The Old Koloa Sugar Mill Half-Marathon is a small race on the garden island of Kauai, hosted by the local Ruritan club, and attended by high school XC-ers and runners who have known each other for a long time. Kevin and I kind of stuck out like a sore thumb.

The race course took you out towards the ocean, past the historic sugar mill, around the small town of Koloa then past the Poipu Bay Golf Course (home to the 1994-2006 PGA Grand Slam of Golf) uphill and back to the start line.

The start line is where I fell in love with my husband for the second time. He’s not a runner. Well, let me rephrase that. He used to be a runner. He and I have opposite stories – where I avoided the cross country coach at all cost in high school; he gladly signed up. Since then, he only really runs when I ask with a guilt-ridden “I don’t feel like running alone” thrown in there.

He said he would train. He asked when he should start his training schedule because I had two other races on the calendar before our big day. He took our dog Gunner out for two miles. And that’s where his training ended.

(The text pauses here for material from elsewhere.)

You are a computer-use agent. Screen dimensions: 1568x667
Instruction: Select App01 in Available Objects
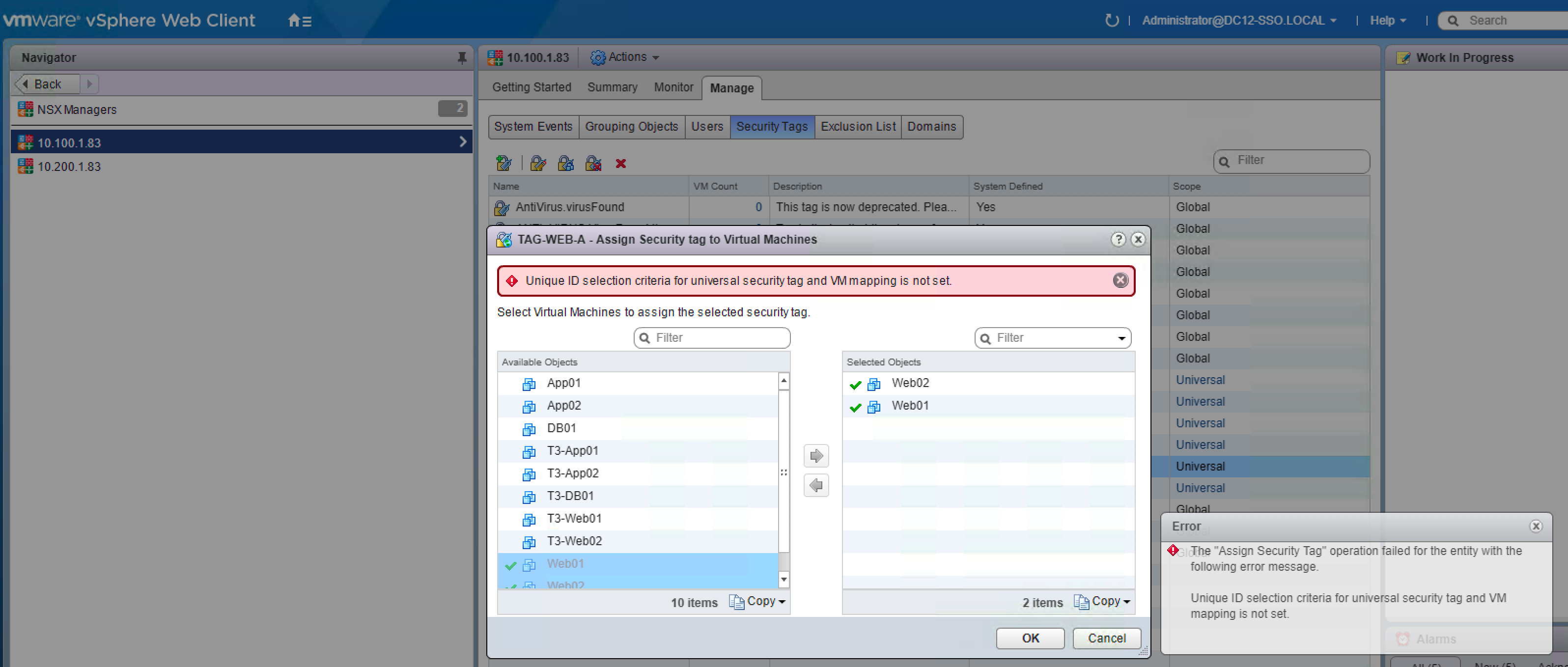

Back at the start line, I knew he wasn’t ready. I was fearful he’d pull a muscle or get hurt. The race director assembled the half-marathoners and told us to get ready. The sun hadn’t come up yet. It was already warming up.

“Go!”

We started off with a slow incline, up a closed highway. We could hear roosters crowing all around us. Did you know feral chickens and roosters run rampant on Kauai?

Two miles in, I was fading fast. I was hot. The past three weeks of wedding preparations and terrible eating caught up with me. I felt out of shape. I wanted to stop.

“Nuh-uh. You’re making me do this, so we’re doing it,” he said. He looked miserable.

I took my tank top off and ran in only a sports bra and shorts. Something I have never done. We headed towards the beach. With my spirits perking up, I played some music, and we chatted about everything around us (including the wild roadkill hog). Then the clouds cleared out and the sun burned down.

That’s the thing about Hawaii. The sun is hot. I know, I know, that’s like saying the ocean is big. But I’m telling you, I thought my skin was on fire.

At Mile 8, we climbed a brutal hill only to find a race volunteer at the top telling us to turn around. Kevin dashed off the sidewalk to find a tree to relieve himself while I recovered from a slap on the ass by a woman in a sequined skirt and glittery pigtails.

When I turned around to find him, I saw five or six chickens running away from a tree and heard Kevin yell. Apparently, he found his way into a rooster’s den.

Back on the course, we slowly but steadily made our way back to the start/finish line. Sometimes together, sometimes with a quarter of a mile in between us.  

Two hours and thirty-seven minutes later, we crossed the finish line. A time that I usually would have been ashamed of, but at that moment I was just glad I wasn’t dead. I turned to look at Kevin, the love of my life, he kissed me and said, “I’m never doing that again.”